CLAIRE GPT identifies the root cause that led to the poor data quality of assets by analyzing the specific data quality rules, data quality dimensions, data elements in a data set with poor data quality scores, and upstream assets with poor data quality scores.
For example, you can enter the following prompts:
- What could have led to the low DQ score for <data set name>
- What is the reason for the decline of the average data quality score for <data set name> compared to the previous run?
- What are the key data attributes in <data set name> that are most impacting the data quality score?
Recommendation of data quality rules
Get recommendations for data quality rules for data elements and data sets that don't have any rules either manually created or associated with them through business terms. CLAIRE GPT can recommend rules only under the following conditions:
- There are business terms in your data catalog that match the data elements for which you want to generate rules.
- The matching business terms are associated with a data quality rule template.
CLAIRE GPT tries to match the data element to the closest business term in your catalog. After the business term is matched to the data element, the data quality rule associated with the business term is recommended as a rule for the data element.
You can accept one or more recommended rules using the suggested prompts to instantly create a data quality rule occurrence for the data elements in Data Governance and Catalog. You can also open the rule occurence in Data Governance and Catalog to review or modify it.
For example, you can enter the following prompts:
- Recommend dq rules for <data set name>
- Recommend data quality rules for <data element name>
- Accept all rules
Lineage
This release includes the following enhancements to lineage:
•You can run impact analysis queries on business and technical assets to get detailed information about assets that will be impacted if you update an asset. For large lineages, CLAIRE GPT now extracts directly connected assets as well as indirectly connected assets that are involved in the lineage diagram of the asset in question by up to five hops.
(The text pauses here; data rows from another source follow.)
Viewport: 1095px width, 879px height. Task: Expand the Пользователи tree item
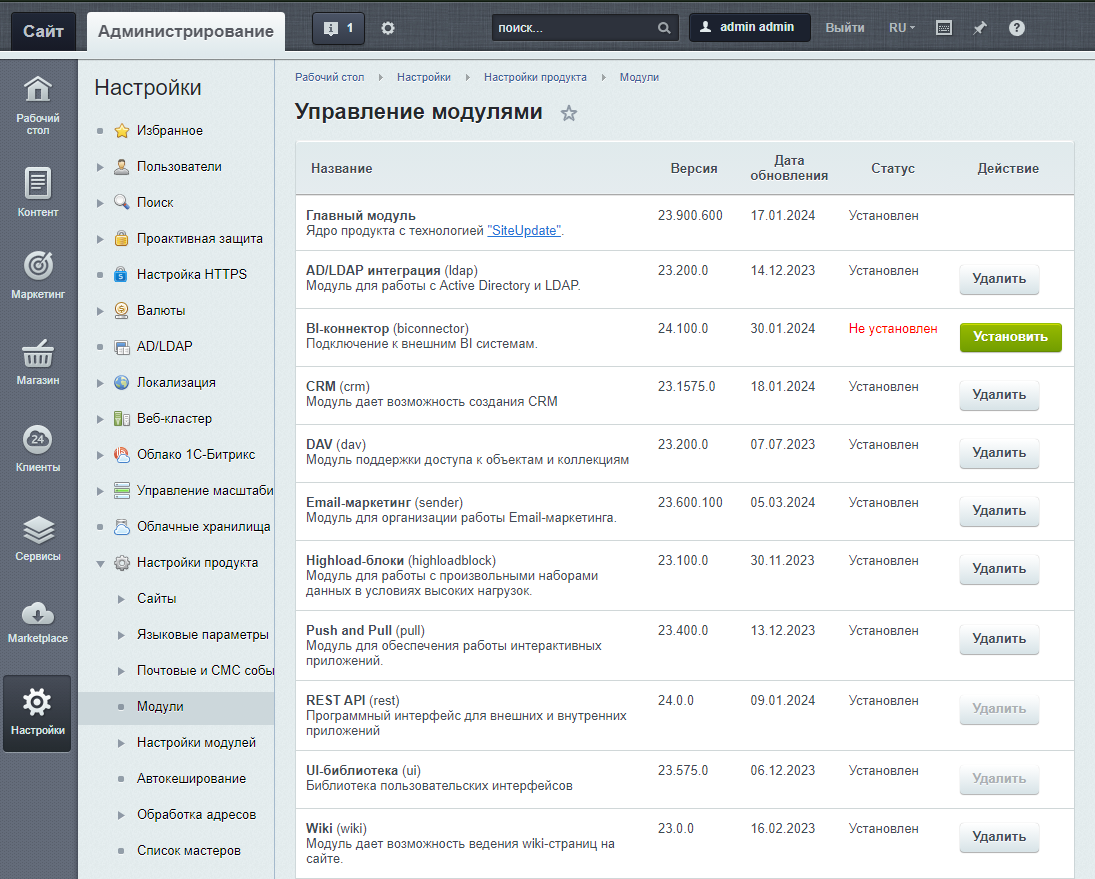(100, 167)
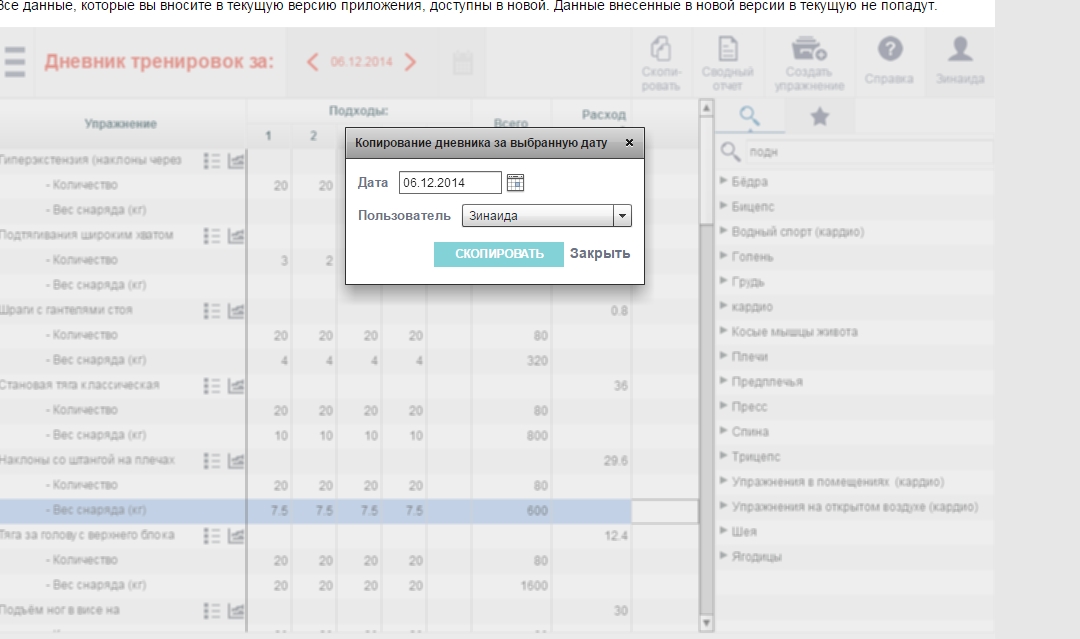Show chart for Становая тяга классическая
The width and height of the screenshot is (1080, 639).
(236, 385)
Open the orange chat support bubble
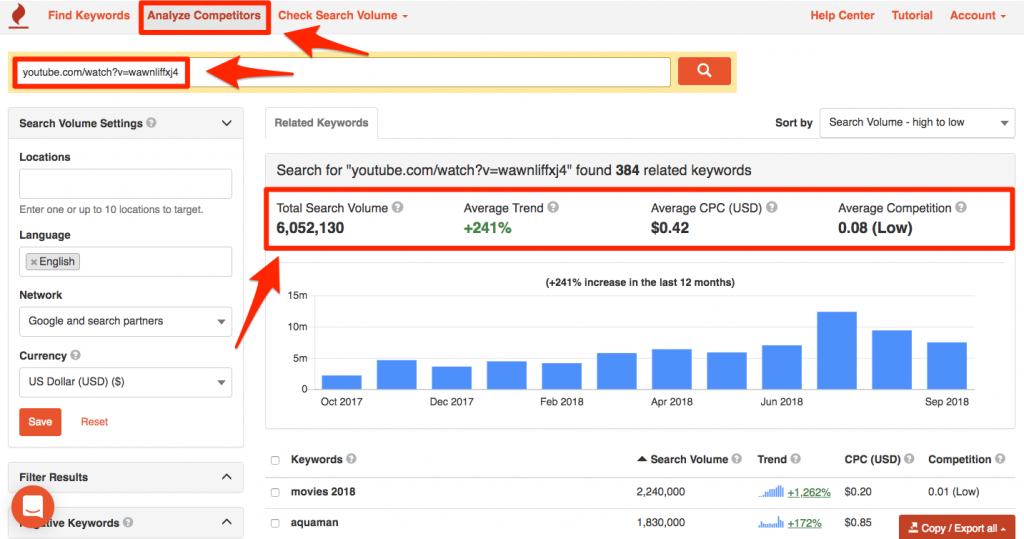The image size is (1024, 539). tap(33, 507)
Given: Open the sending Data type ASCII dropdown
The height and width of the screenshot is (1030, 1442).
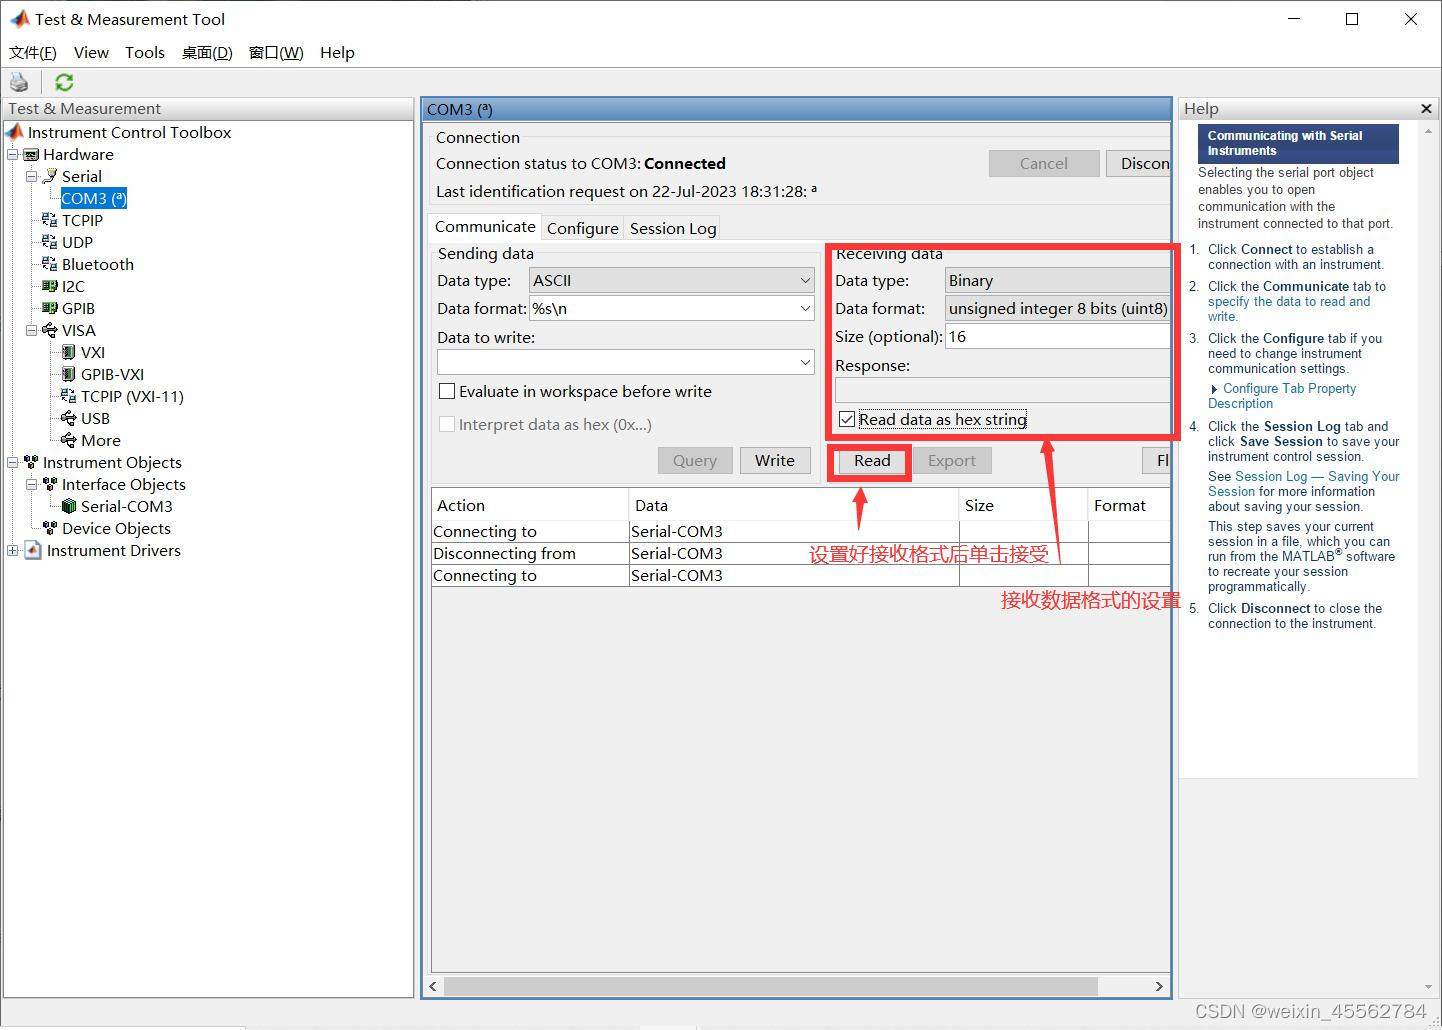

For assets that are connected to the asset in question by five or more hops, the response contains information that indicates the presence of further connected assets.
•You can ask indirect prompts to show detailed lineage of an asset.
For example, you can ask the following prompts to view lineage:
- Explain the impact if I change <asset name>
- If the <field> in the <source system> changes, what systems/reports/dashboards could potentially be impacted?
- What is the eventual/ultimate target that gets impacted if <asset name> asset changes? Also, provide me with its stakeholder details
- How many systems will be impacted if the <asset name> asset changes?
•You can ask questions to explore the business lineage of business data sets. While exploring the business lineage, you can ask questions to explore the target and parent business assets in the lineage, assets contributing to the upstream and downstream lineage, stakeholders involved in the lineage, and more.
For example, you can enter the following prompts:
- Show the business lineage for <data set name>
- Trace the data flow for <data set name> and give a report on upstream/downstream assets that have missing policy and glossary associations
- Can you trace the lineage of <data set name> and identify the missing stakeholders?
For more information about lineage, see Using CLAIRE GPT.
Recall previous prompts
If you wish to reuse a previous prompt, you can recall prompts within a conversation. To access previously sent prompts, use the up and down arrow keys. You can opt to try the same prompt again or modify it further. Press Tab to modify a previously entered prompt.
For more information about recalling previous prompts, see Getting Started with CLAIRE GPT.
Creating an ELT pipeline
You can create an ELT pipeline based on any data exploration prompt. CLAIRE GPT has improved how it understands prompts, so it can generate a pipeline based on a wider range of data exploration questions.